***** Texte du document *****
Ce n’est pas un cas isolé. L’histoire regorge de trahisons politiques aussi spectaculaires que brutales : Jules César poignardé par Brutus, son fils adoptif. Henri IV trahi par Ravaillac, nourri par le fanatisme. Robespierre, guillotiné par ceux là mêmes qui l’avaient applaudi. Même Barack Obama, adulé en 2008, tourna le dos à son pasteur et mentor, le révérend Jeremiah Wright, dès lors que son soutien devenait politiquement encombrant. Ainsi va le jeu du pouvoir. Comme le disait lord Acton : «Le pouvoir tend à corrompre, et le pouvoir absolu corrompt absolument.»

La politique est un théâtre où les alliances sont provisoires, les fidélités conditionnelles, les convictions parfois jetables. On y sacrifie amis, promesses, voire valeurs, sur l’autel du calcul stratégique. Ce n’est pas toujours le fruit de la méchanceté ou de la duplicité personnelle. C’est souvent l’effet mécanique d’un système où l’objectif prime sur la loyauté, où la fin justifie les moyens.

Et le Sénégal dans tout ça ?

Je n’insinue nullement que la situation sénégalaise actuelle est comparable à celle de la Syrie ou à d’autres tragédies géopolitiques. Mais il est légitime de réfléchir, d’anticiper, d’observer les signes.
***** Informations fournies *****
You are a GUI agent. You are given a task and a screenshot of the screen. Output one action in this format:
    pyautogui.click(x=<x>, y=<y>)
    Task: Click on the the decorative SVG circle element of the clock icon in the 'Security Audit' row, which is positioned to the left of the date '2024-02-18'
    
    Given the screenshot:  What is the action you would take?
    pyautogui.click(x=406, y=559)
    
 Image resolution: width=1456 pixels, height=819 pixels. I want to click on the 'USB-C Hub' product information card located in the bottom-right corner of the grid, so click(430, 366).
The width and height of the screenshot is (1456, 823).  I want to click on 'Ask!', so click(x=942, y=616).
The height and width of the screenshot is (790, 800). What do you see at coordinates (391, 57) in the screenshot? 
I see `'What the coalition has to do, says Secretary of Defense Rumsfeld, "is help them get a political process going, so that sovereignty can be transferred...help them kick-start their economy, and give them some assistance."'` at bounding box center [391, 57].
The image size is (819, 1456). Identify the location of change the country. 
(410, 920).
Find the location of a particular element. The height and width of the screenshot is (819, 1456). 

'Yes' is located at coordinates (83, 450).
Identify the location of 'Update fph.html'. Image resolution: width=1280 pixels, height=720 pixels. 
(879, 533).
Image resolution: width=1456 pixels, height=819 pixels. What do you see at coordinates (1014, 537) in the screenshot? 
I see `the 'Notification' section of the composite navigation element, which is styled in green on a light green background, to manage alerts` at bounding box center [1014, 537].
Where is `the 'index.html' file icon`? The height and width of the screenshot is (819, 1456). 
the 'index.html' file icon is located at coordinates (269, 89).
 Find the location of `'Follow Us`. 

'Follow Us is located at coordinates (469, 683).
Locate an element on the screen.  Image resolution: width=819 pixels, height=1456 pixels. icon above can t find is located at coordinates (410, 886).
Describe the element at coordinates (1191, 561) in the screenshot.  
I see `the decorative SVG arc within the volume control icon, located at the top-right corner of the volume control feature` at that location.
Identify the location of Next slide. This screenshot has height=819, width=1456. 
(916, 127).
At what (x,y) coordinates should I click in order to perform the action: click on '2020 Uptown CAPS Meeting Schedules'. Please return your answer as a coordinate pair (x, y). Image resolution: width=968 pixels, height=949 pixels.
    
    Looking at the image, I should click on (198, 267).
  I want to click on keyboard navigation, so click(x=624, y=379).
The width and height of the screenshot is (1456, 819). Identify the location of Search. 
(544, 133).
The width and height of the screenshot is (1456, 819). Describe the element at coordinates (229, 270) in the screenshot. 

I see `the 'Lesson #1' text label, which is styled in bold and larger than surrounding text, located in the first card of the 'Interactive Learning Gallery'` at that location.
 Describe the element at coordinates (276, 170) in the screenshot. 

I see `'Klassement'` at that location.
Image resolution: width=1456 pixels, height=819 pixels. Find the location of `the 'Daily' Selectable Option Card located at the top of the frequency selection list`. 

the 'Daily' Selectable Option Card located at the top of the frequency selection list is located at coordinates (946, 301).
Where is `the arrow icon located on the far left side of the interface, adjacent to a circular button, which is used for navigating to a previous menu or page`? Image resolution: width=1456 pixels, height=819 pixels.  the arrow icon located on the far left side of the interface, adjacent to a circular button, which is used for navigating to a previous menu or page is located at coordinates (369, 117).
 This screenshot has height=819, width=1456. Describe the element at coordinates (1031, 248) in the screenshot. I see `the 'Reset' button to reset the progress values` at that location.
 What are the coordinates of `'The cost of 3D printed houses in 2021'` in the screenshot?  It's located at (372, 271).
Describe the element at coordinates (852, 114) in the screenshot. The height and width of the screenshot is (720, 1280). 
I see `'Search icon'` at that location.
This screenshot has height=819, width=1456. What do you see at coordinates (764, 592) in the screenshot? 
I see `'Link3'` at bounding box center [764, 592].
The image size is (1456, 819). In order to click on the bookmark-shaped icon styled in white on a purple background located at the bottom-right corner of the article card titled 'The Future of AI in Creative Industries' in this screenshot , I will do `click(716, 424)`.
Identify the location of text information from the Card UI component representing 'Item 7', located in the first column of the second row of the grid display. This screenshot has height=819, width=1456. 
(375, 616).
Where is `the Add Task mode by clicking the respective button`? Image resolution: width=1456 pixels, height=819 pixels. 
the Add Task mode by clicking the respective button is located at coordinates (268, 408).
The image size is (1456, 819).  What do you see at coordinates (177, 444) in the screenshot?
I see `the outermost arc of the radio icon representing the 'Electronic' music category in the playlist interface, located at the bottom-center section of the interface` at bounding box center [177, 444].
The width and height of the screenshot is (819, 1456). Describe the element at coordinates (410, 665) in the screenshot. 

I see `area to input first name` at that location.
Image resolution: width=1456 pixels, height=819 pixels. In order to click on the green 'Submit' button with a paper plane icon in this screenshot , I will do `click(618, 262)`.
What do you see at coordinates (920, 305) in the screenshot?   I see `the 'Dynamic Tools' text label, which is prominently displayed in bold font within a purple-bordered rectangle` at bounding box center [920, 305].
*****
◆ **Votre objectif**
Poursuivez le texte sur les trahisons politiques et le Sénégal en reprenant juste après sa dernière phrase.

◆ **Réponse attendue**
Monsieur Ousmane Sonko, quoi qu’on pense de ses postures publiques ou de ses discours enflammés, demeure aujourd’hui l’homme que le peuple avait choisi. S’il avait pointé un garabu guy (baobab) et dit «votez pour lui», le baobab aurait été élu. C’est dire la force du lien populaire qu’il a su nouer.

C’est aussi lui qui a désigné Monsieur Bassirou Diomaye Faye pour lui succéder dans la course, alors qu’il en était empêché. On peut dire que c’était le Qadr, la prédestination, que ce soit finalement Monsieur Diomaye Faye qui devienne président, et non Monsieur Sonko, à ce moment précis de l’histoire. Mais tout est passé par Monsieur Sonko. Et cela, Monsieur Diomaye Faye doit s’en souvenir. Car ici, au Sénégal, ngor (la fidélité) est une valeur cardinale. Elle n’est pas simplement morale, elle est culturelle, profondément ancrée dans les consciences. Le peuple sénégalais y tient énormément.

Or, certains signes, certaines déclarations récentes, certains positionnements nous inquiètent. Des membres du camp présidentiel commencent à adopter un ton ambigu, voire désobligeant, à l’égard de Monsieur Sonko. Pire encore, des propos ont été tenus par Monsieur Bougar Diouf, ramenant le débat sur le terrain glissant de l’ethnicisme politique, une dérive aussi périlleuse qu’indigne. En vérité, si l’ethnie était le seul critère électoral, nul président du Sénégal n’aurait jamais été élu hors du groupe majoritaire. Mais fort heureusement, le peuple sénégalais pense autrement.

La “trahison” n’est pas une fatalité, mais elle est une tentation constante dans le monde politique. L’amnésie opportuniste est une maladie chronique du pouvoir. Pourtant, au Sénégal, le peuple a horreur de l’ingratitude. Si Monsieur Diomaye trahissait Monsieur Sonko, même ceux qui critiquent aujourd’hui Monsieur Sonko, parfois durement, ne le lui pardonneraient pas. Le peuple peut tolérer les erreurs, mais rarement la trahison.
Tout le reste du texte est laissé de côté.